*Problem to solve*. Copy the stretch of rows from the start through the line containing "tap(28, 68)", requests included, shifting every coordinate in the answers by adding 81 to each number.

─── Working data ───

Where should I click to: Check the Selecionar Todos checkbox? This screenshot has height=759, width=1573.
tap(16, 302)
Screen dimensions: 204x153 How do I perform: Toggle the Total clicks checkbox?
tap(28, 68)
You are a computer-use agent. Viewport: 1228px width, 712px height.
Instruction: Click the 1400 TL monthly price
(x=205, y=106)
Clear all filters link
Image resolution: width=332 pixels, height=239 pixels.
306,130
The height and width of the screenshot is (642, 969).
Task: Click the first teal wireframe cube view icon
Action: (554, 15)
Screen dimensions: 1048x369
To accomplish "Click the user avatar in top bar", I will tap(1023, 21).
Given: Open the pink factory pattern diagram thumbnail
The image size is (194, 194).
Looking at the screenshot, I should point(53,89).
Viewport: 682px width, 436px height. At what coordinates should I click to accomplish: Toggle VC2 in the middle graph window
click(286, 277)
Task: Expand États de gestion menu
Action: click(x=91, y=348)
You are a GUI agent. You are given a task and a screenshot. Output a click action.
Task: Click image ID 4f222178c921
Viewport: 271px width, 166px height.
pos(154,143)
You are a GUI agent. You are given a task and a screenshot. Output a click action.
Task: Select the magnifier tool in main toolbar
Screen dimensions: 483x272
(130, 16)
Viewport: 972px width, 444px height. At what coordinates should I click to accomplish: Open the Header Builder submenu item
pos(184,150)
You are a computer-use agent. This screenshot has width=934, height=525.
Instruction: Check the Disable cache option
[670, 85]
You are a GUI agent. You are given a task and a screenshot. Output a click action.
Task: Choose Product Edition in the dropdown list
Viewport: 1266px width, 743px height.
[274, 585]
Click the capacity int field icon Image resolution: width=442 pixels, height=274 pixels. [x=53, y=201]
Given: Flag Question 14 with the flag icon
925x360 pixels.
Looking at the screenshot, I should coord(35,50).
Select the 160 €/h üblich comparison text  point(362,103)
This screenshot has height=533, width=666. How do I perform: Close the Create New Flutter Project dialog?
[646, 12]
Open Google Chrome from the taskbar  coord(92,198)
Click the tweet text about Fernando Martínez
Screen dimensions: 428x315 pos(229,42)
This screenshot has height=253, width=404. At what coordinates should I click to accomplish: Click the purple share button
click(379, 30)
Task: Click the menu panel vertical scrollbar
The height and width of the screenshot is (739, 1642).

───

*Finished exercise*.
Where should I click to: Check the Selecionar Todos checkbox? This screenshot has height=759, width=1573.
tap(97, 383)
Screen dimensions: 204x153 How do I perform: Toggle the Total clicks checkbox?
tap(109, 149)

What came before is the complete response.